Stored data entries
_ _ _

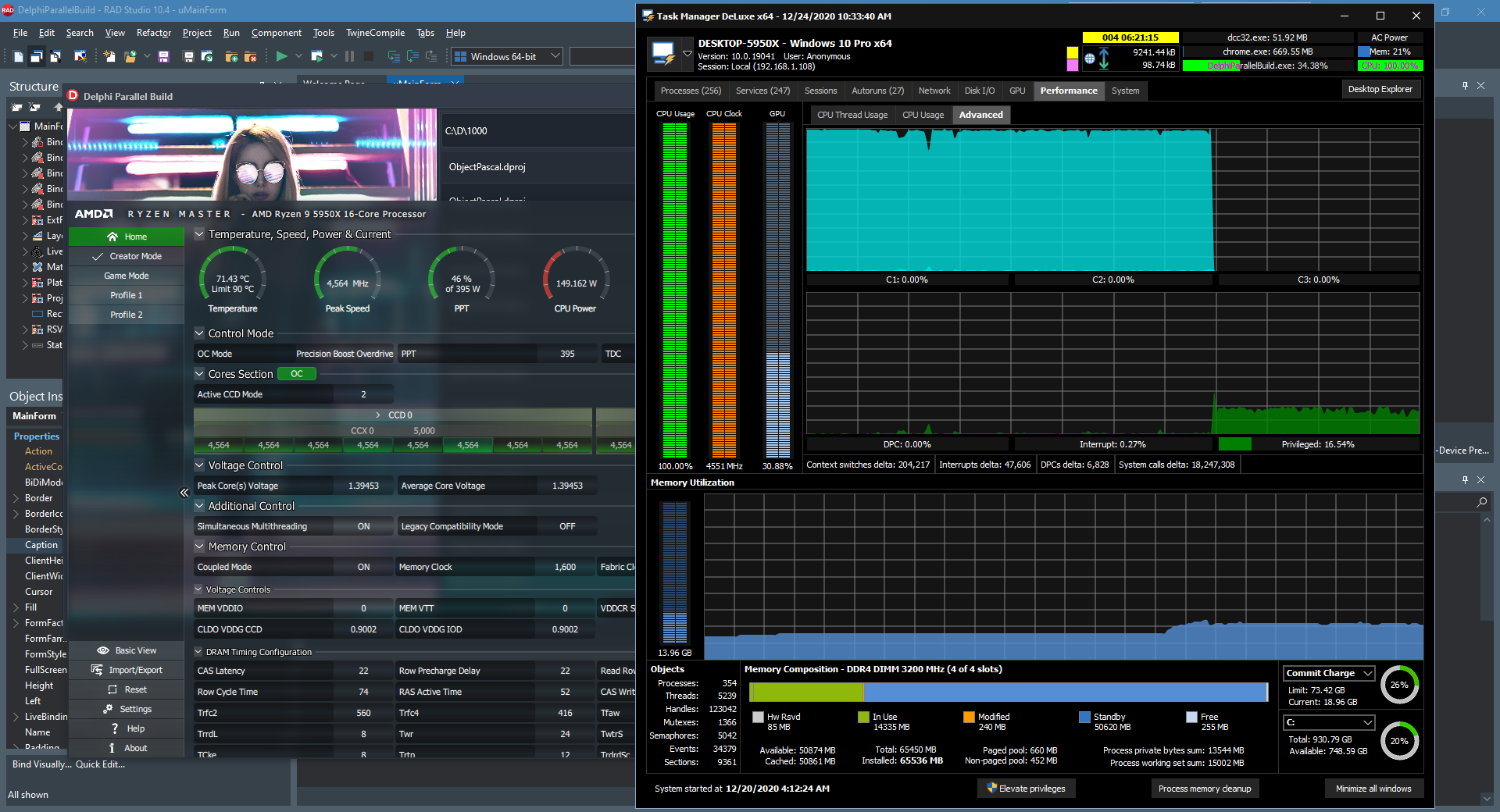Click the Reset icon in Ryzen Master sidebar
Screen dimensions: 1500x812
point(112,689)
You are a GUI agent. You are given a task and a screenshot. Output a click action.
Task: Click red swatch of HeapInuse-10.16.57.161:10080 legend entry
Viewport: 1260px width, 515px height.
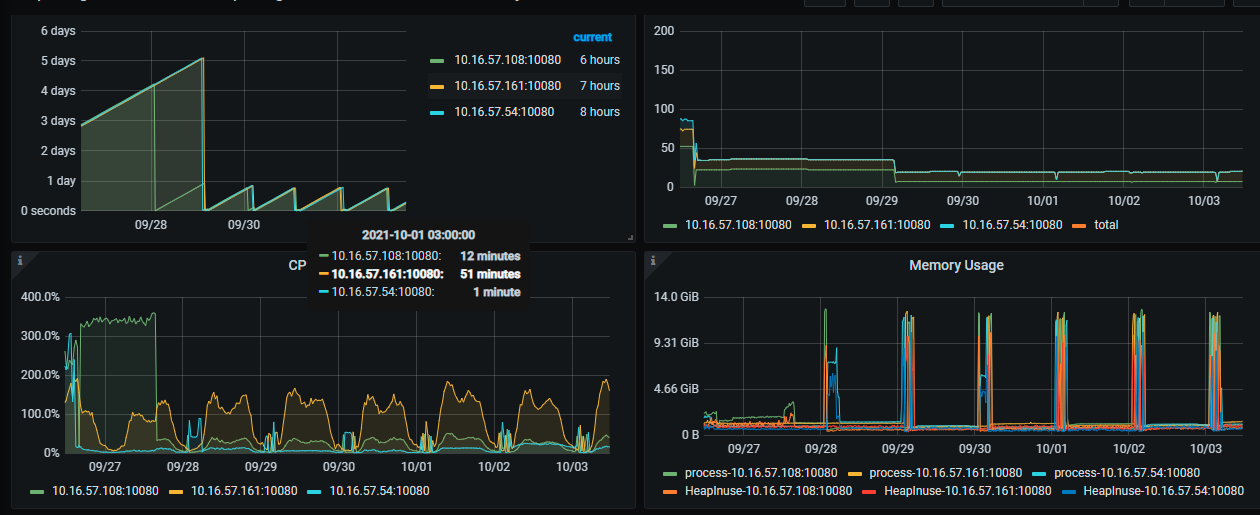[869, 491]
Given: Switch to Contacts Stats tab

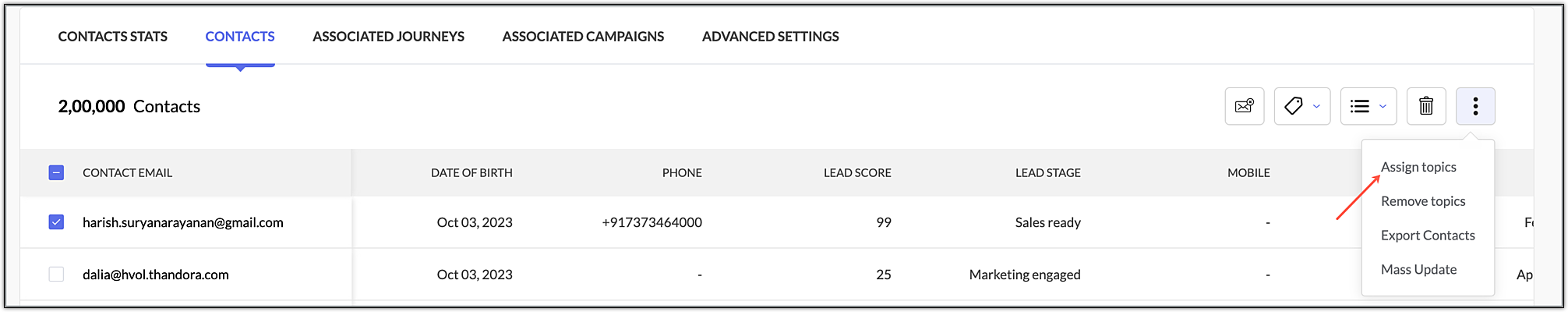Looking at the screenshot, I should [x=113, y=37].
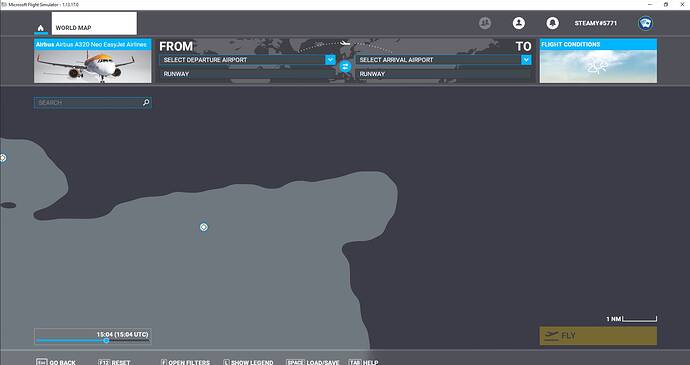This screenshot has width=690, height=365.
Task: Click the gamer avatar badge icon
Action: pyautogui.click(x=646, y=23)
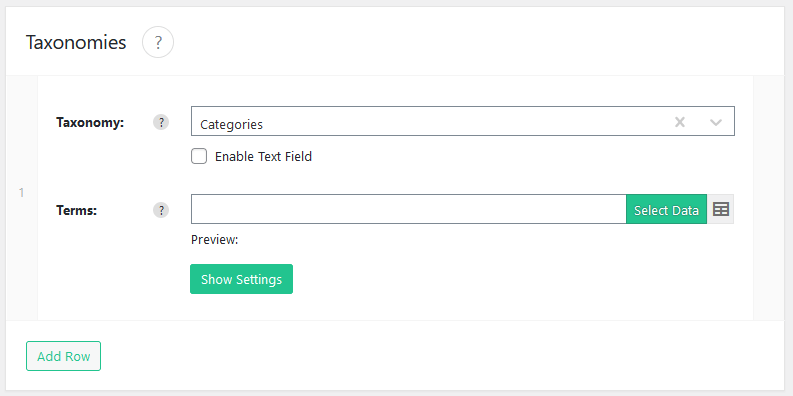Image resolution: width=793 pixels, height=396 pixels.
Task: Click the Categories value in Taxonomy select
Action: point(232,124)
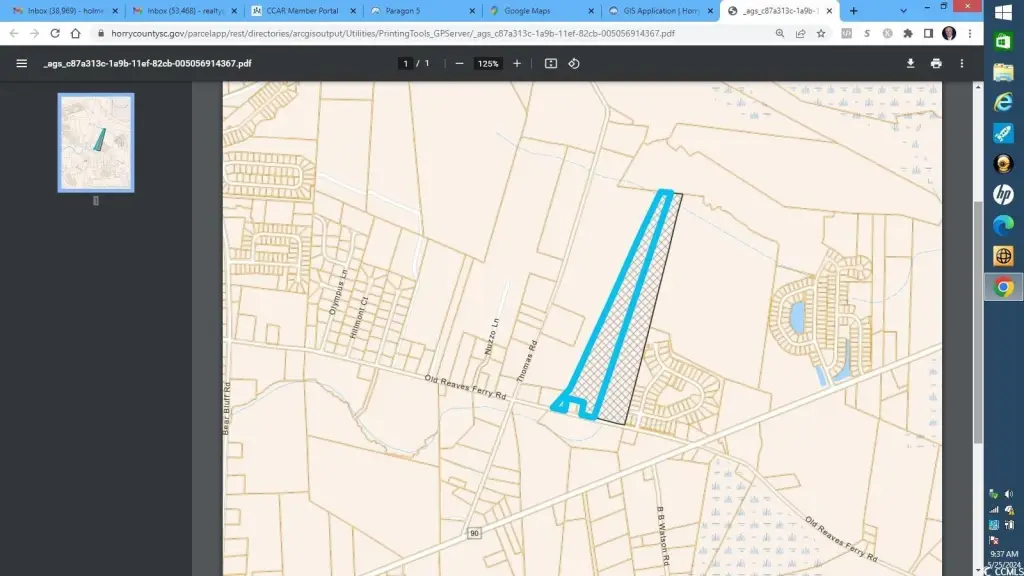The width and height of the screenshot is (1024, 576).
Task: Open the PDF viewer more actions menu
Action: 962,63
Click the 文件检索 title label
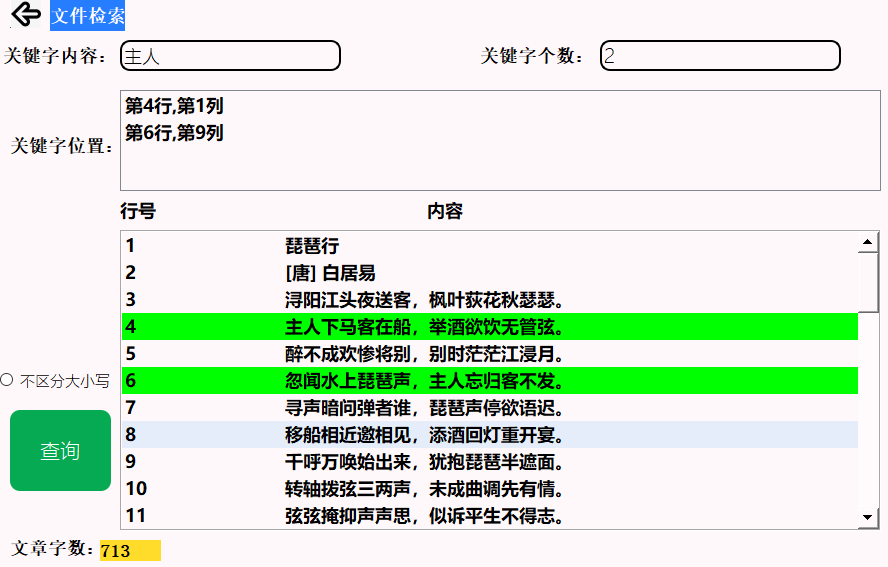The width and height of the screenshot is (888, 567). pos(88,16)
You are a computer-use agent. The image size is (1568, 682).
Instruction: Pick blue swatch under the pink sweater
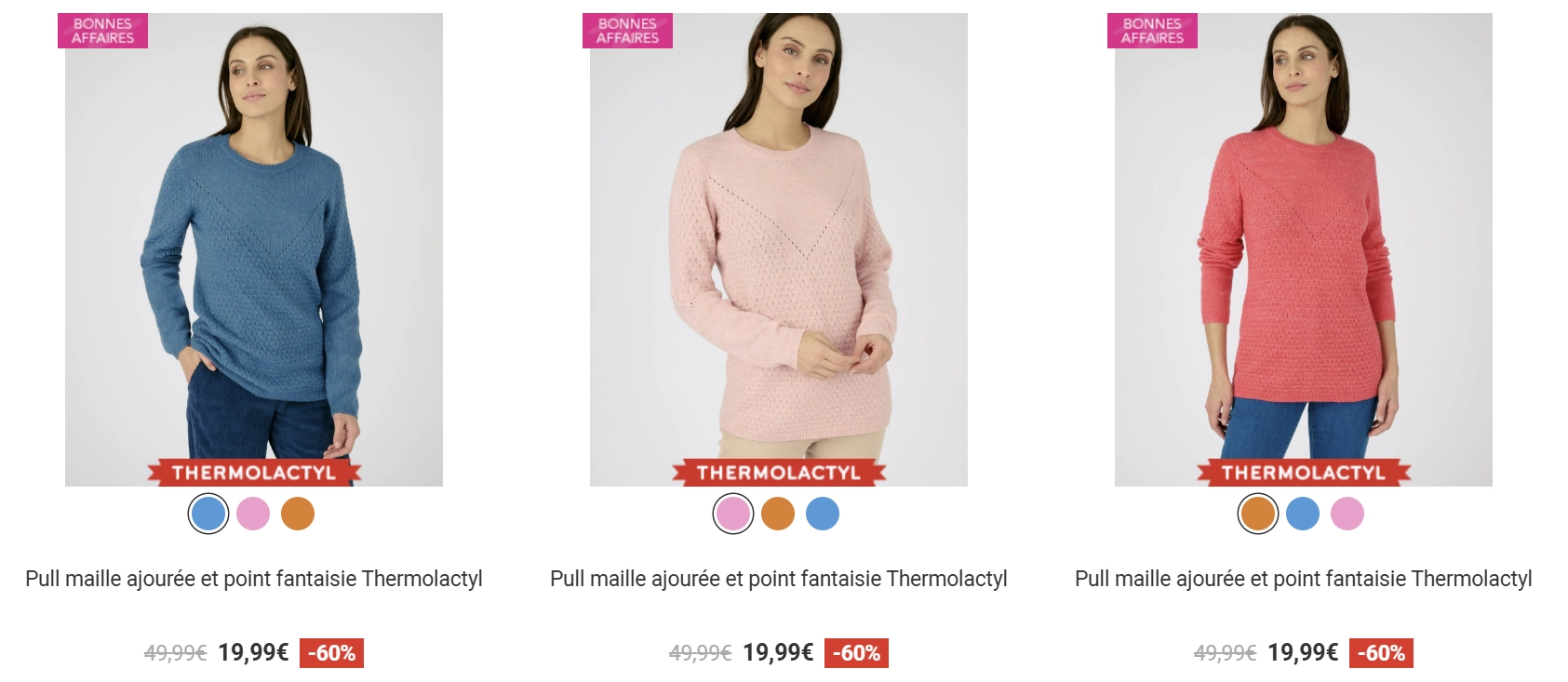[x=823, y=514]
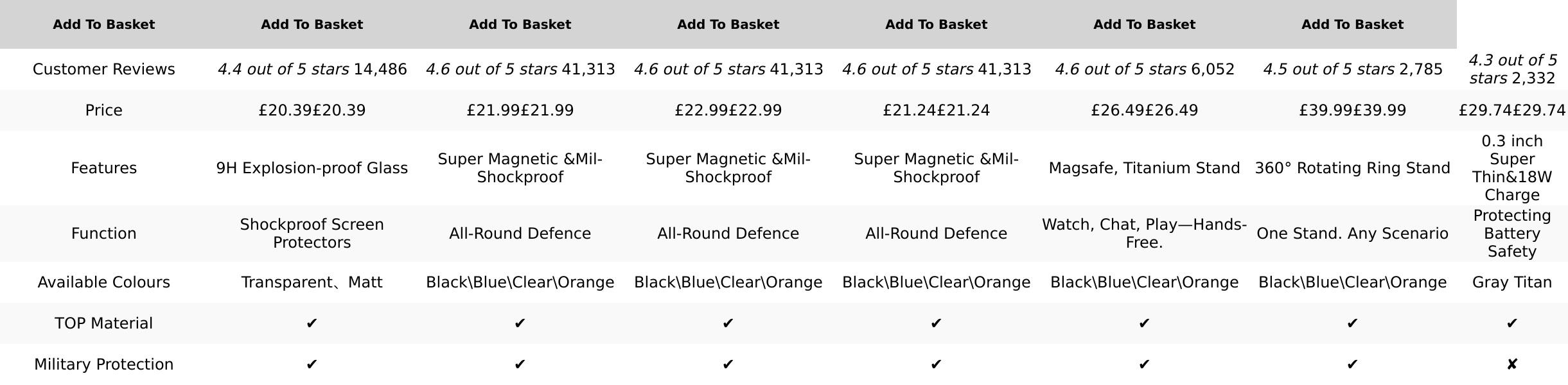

_ _ _

# EXERCISE:
The answer must be every line of the data that holds the word "agent".

# TASK RESPONSE:
You are a GUI agent. You are given a task and a screenshot. Output a click action.
You are a computer-use agent. The image size is (1568, 682).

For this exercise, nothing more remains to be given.